Esteves said the Insight deal is not the start of a spending spree by the company.

“We don’t see anything on the horizon,” she said, adding that there are not “a whole lot of opportunities to replicate what we’ve done out there.”

The deal comes at a time when so-called multichannel video programming distributors are dealing with a decline in their customer base. While cable and satellite operators typically cite the weak economy as the main reason that people drop their pay-TV service, the growth of the Internet as a platform for video content is seen by many as a dark cloud looming over the industry.

Cable companies are “putting a rosy marketing spin on the numbers,” said Matthew Cain, an assistant professor of finance at the University of Notre Dame’s Mendoza College of Business. “Behind closed doors, they are definitely scared and very concerned about new technologies.”

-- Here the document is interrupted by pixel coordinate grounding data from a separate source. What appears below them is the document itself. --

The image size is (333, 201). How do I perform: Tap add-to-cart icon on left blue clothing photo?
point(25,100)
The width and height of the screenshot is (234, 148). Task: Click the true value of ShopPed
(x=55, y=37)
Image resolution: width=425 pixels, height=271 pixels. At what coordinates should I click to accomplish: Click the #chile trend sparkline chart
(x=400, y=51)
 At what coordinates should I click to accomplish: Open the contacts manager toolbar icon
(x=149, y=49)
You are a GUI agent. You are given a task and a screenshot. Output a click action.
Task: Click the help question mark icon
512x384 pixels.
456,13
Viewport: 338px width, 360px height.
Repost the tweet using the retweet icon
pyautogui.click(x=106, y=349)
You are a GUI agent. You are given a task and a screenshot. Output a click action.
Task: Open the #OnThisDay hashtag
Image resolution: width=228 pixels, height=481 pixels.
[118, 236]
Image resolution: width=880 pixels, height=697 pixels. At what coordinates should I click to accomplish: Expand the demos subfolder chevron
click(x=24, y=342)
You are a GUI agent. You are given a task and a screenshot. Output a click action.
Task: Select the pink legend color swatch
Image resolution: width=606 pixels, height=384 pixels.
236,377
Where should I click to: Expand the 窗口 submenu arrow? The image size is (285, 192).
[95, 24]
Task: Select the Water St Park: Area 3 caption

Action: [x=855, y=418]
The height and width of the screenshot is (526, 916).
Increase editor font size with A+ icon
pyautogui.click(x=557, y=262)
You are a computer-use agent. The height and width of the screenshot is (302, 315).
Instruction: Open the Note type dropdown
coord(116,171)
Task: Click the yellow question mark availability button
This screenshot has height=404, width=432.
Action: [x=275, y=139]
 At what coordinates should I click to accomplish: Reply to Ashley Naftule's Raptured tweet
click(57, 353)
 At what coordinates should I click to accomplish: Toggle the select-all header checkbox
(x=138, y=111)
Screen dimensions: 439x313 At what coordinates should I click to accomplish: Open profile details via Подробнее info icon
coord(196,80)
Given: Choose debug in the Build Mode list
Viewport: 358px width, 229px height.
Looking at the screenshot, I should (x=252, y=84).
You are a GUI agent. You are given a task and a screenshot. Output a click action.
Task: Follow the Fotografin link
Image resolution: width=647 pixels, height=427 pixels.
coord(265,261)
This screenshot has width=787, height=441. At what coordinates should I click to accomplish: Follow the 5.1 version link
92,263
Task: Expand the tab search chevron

While the Time Warner Cable-Insight deal will face a regulatory review, given that it is a horizontal merger, it is not expected to draw the same level of scrutiny that cable giant Comcast Corp.’s purchase of a majority stake in General Electric Co.’s NBCUniversal did.

In that case, a distributor — Comcast — was merging with a content provider. In this case, one large distributor is buying a smaller distributor. Insight is the nation’s ninth-largest cable operator. Time Warner Cable currently reaches about 12% of U.S. homes with cable TV. Comcast, which has 22.5 million subscribers, reaches about 23%.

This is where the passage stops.